Lo que me dejó marcado esa tarde fue el silencio prolongado de la tribuna cuando los muchachos levantaron la copa y la pasaron de mano en mano hasta llegar al lugar vacío donde el capitán había dejado sobre el pasto el buzo negro de golero del Chiquito, gran ausente en esa cita con la gloria. El escudo amarillo y negro a la altura del pecho, del lado izquierdo, era el único adorno. No necesitábamos ver el 1 en la espalda: era su número, aquel con el que comenzaba la alineación del equipo de nuestros recuerdos más queridos, de nuestro amor irrenunciable, de nuestro orgullo inquebrantable: con el 1 Ladislao.

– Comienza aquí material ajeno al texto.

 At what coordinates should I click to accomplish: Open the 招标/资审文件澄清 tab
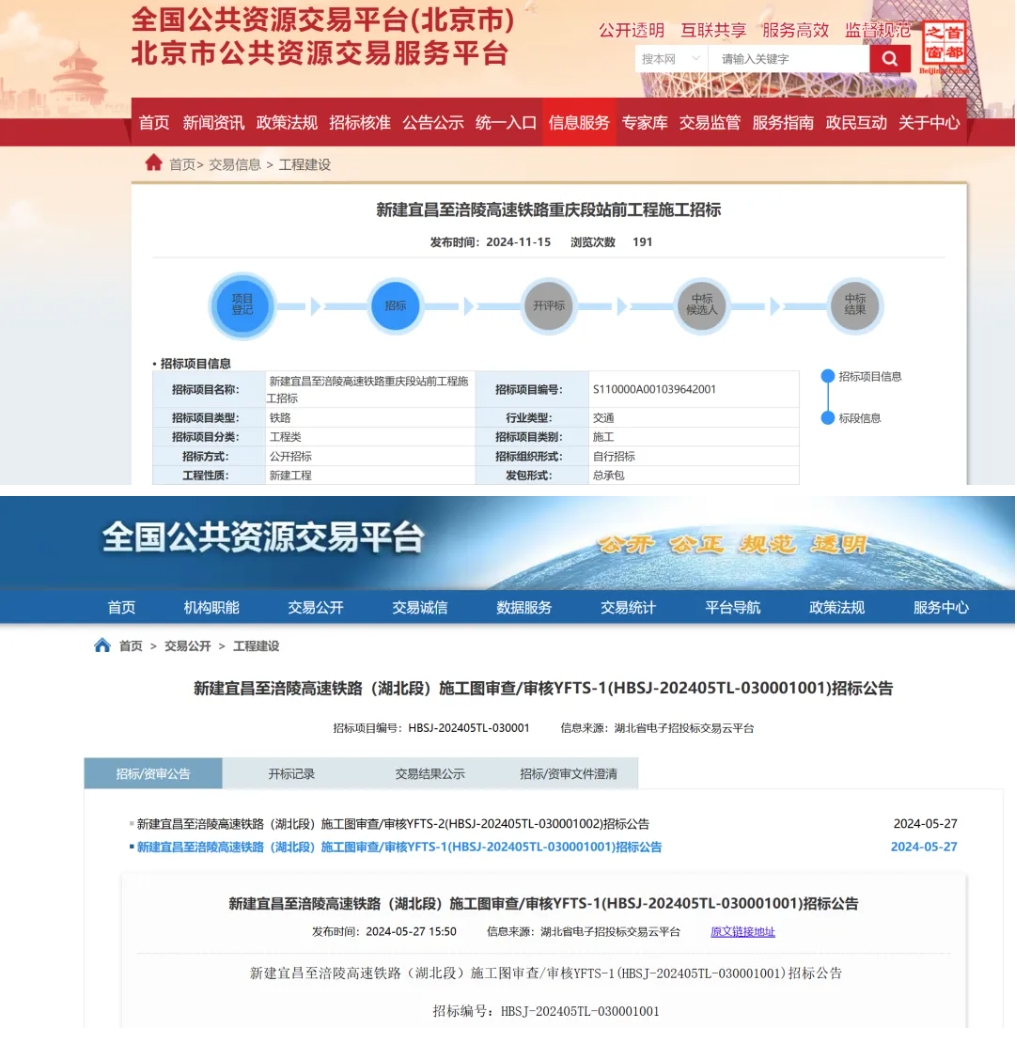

Todos nos pusimos de pie y no se escuchó un susurro, no sabemos si por un minuto o más nadie cronometró el tiempo. Hasta las radios acompañaron el íntimo silencio de cada espectador. Los más viejos se sacaron las gorras y muchos lagrimeamos. También callaron los que no paran nunca de gritar aunque no miren el partido. Seguro que no lo vieron jugar por una cuestión de edad, pero esa historia es suya también. Viene con los colores y se queda con uno para siempre. No hubo gritos, ni silbidos, apenas alguna murmurada plegaria en el impactante silencio de una multitud.
De pronto, desde la parte alta empezó a bajar el tributo: ese aplauso de tribuna, lento, pesado y sentido, hasta que el estadio entero fue un golpear de palmas despidiéndolo agradecido. Sería eternamente nuestro, aunque ahora cedido a préstamo, sabíamos que lo teníamos que dejar ir, que esa temporada la habíamos llevado de arriba. Sería un robo entrar a jugar siempre con 12 y nada menos que con él en el arco.